Interrogation V
He isn’t giving me any answers.
His book of scripture is open on the floor.
If I lean in close, with my lips next to his ear,
He whispers back verse after verse.
It’s no use trying to bridge this world and that.
There is an allision of my joy
Against his fixed self.
Like a bird against the window,
His reflection is unmoved
By my strike of flight.
There are far more important things in this world than I.
Interrogation VI
I never knew what it meant to be headless.
Rumi says it is the loss of self to God.
In that case—
I have just a few more questions:
Where do I go, to get to the cumin fields?

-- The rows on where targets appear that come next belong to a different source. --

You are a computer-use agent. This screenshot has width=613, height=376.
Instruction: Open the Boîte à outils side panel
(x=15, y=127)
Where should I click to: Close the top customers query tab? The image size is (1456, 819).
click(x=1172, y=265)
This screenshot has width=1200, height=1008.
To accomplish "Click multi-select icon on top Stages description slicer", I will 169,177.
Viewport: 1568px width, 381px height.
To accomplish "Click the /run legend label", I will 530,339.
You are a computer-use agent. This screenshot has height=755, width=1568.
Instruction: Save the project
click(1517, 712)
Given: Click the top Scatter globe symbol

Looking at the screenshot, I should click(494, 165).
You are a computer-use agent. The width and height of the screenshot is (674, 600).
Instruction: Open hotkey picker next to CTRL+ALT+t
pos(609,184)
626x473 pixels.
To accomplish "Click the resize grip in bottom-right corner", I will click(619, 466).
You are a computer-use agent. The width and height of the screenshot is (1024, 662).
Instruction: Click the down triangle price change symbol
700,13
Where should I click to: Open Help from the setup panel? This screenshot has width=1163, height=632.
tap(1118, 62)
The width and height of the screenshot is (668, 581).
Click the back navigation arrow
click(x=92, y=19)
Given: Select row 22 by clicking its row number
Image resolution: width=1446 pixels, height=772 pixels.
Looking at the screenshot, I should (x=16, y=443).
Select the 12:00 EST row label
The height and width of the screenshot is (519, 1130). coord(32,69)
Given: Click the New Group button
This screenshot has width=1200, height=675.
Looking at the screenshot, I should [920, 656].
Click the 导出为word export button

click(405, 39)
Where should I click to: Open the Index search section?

Where does the Holy begin and end?
If you don’t talk, I’ll take you to Andalusia
And stick you right in the middle
Of the Arcos de Frontera. You’ll have to break
Sometime.
I’ll let you go, if you promise to be my psychopomp.
You were right, after all, pain doesn’t matter.
I’ve learned so much from you.
I never knew that pots are broken at funerals
Because in the other world they are whole.
Interrogation X
We have gotten to know one another so well. I could
Capture you and recapture you. Here I am standing
In the words between us, and what are you? Martin
Buber said, He is You and fills the firmament. Is that
What you meant? The fluorescent droplight swings
On its cord. My father had one like that, did yours?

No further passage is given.